United States of America, Plaintiff-appellee, v. Francisco Hernandez-marquez, Defendant-appellant, 980 F.2d 739 (9th Cir. 1992)Annotate this Case
Before FEINBERG,* GOODWIN and SCHROEDER, Circuit Judges.
Francisco Hernandez-Marquez (Hernandez) appeals from a judgment of conviction entered in the United States District Court for the Southern District of California, Gordon Thompson, Jr., J., on one count of transporting undocumented aliens.
Hernandez stopped his truck alongside a group of illegal aliens. His co-defendant negotiated with the group to transport its members within the United States. In exchange for transporting the group, Hernandez and his co-defendant were to receive $70.00. Thereafter, the co-defendant apparently told two other aliens that they could come along at no extra charge. Unknown to Hernandez, the Border Patrol had observed this entire transaction. When Border Patrol agents pursued the truck, Hernandez bailed out. Still moving and with the aliens still inside, the truck crashed through a wooden and chain-link barricade, eventually coming to rest astride a drainage ditch. The aliens were thrown out of the truck.

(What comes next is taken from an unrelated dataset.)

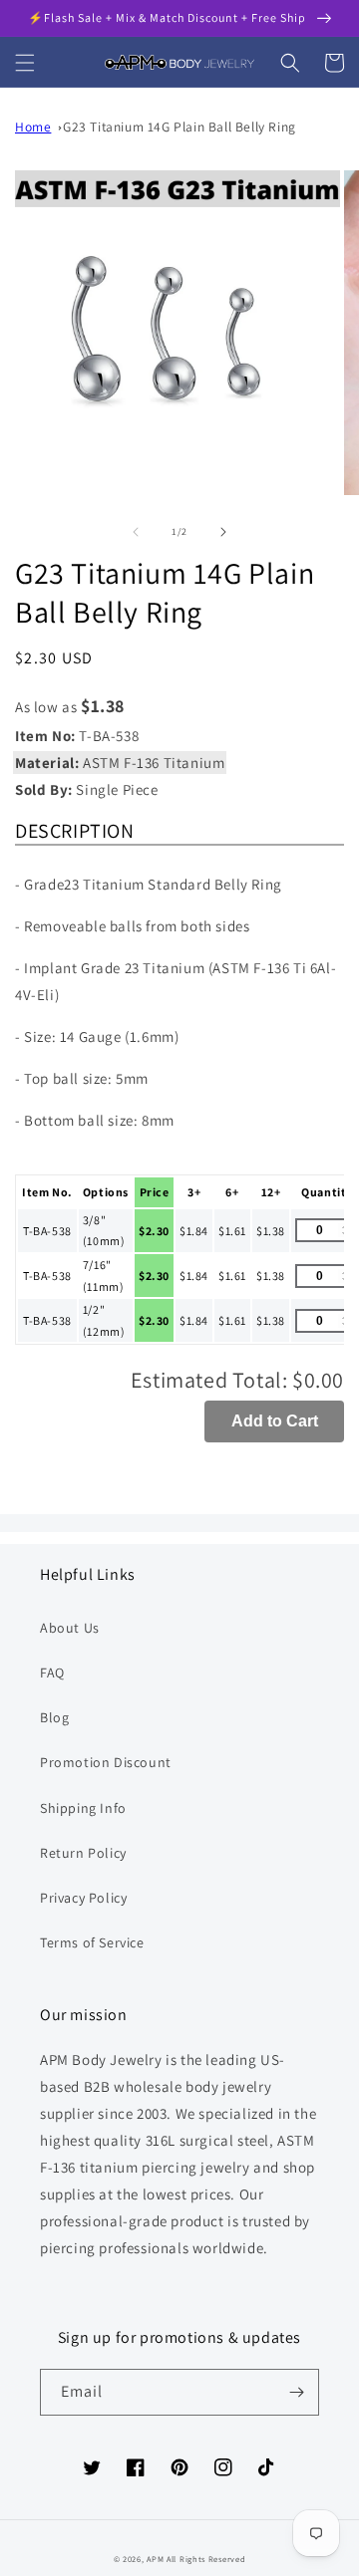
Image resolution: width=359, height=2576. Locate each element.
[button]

Hernandez was charged with both conspiracy to transport several unknown illegal aliens and transportation of one particular illegal alien, Marta Alicia Juarez-Aguilar (Juarez). He pleaded guilty to the latter charge. 8 U.S.C. § 1324(a) (1) (B); 18 U.S.C. § 2. The court imposed a $50 special assessment and sentenced Hernandez to 18 months imprisonment, followed by three years of supervised release. This appeal followed.
Hernandez argues that the district court erred when it found that the offense had been committed for profit and so refused to reduce the applicable offense level by three points. Although no one disputes that Hernandez transported the group for profit, Hernandez argues that he pleaded guilty only to transporting Juarez, that under United States v. Castro-Cervantes, 927 F.2d 1079 (9th Cir. 1990), only Juarez's transportation was relevant to his sentencing and that Juarez was in fact transported at no charge. The government, relying on our recent decision in United States v. Fine, No. 90-50280, 1992 U.S.App. LEXIS 21174 (9th Cir. Sept. 14, 1992) (en banc), responds that the district court could properly look to the fact that the other aliens were transported for profit, despite the plea agreement.
We need not decide whether this case is governed by Castro-Cervantes or Fine because, as we see it, the issue before the sentencing court was a factual one. Although Juarez may in fact have been riding at no extra charge, the district court nonetheless found that Hernandez "was driving the truck for profit." This finding is not clearly erroneous. Whether or not Hernandez was aware that one member of the group of aliens in the truck was not paying for the transportation, his state of mind when he was driving the truck was the same. That is, he was driving the truck not as a good samaritan but for a profit.
Next, Hernandez argued in his brief that the district court erroneously departed upward based on his conduct during the high-speed chase. Hernandez claimed that such conduct was already taken into account by the Commission in U.S.S.G. § 3C1.2. This position is no longer tenable after this Court's decision in United States v. Hernandez-Rodriguez, No. 91-50572, 1992 U.S.App. LEXIS 21604 (9th Cir. Sept. 15, 1992), which was issued after Hernandez filed his brief. Hernandez-Rodriquez specifically holds that upward departures in the context of high-speed chases are permissible under U.S.S.G. § 2L1.1, comment. (n. 8) and U.S.S.G. § 3C1.2, comment. (n.2). Id. at * 8-9, * 12.
Finally, we must consider Hernandez's claim that the district court departed too far. Under Hernandez's interpretation of the guidelines, the district court departed upward to a sentence of 18 months from a range of zero to six months. We will reverse an authorized departure "only if the [district court's] choice is 'unreasonable' in light of the standards and policies incorporated in the Act and the Guidelines." United States v. Lira-Barraza, 941 F.2d 745, 751 (9th Cir. 1991) (en banc). Here, the district court treated Hernandez's conduct as analogous to "aggravated assault" under the guidelines. See U.S.S.G. § 2A2.2. Hernandez claims that because he never intended to assault any of his passengers, the district court's reliance on this analogy was misplaced, and the extent of the departure was unreasonable.
According to the government, Hernandez attempted to escape the Border Patrol by driving down a dead end, slowing the truck and then quickly accelerating it moments before jumping out. The district court found that Hernandez "accelerated the truck before it hit the barricade and did not try to stop the truck." This finding is not clearly erroneous. The district court believed that Hernandez's activity "constituted an aggravated assault." Application note 1 to U.S.S.G. § 2A2.2 states that " ' [a]ggravated assault' means a felonious assault that involved (a) a dangerous weapon with intent to do bodily harm (i.e., not merely to frighten), or (b) serious bodily injury, or (c) an intent to commit another felony." On these facts, the analogy to "aggravated assault" was not inappropriate, and the extent of the departure was not unreasonable.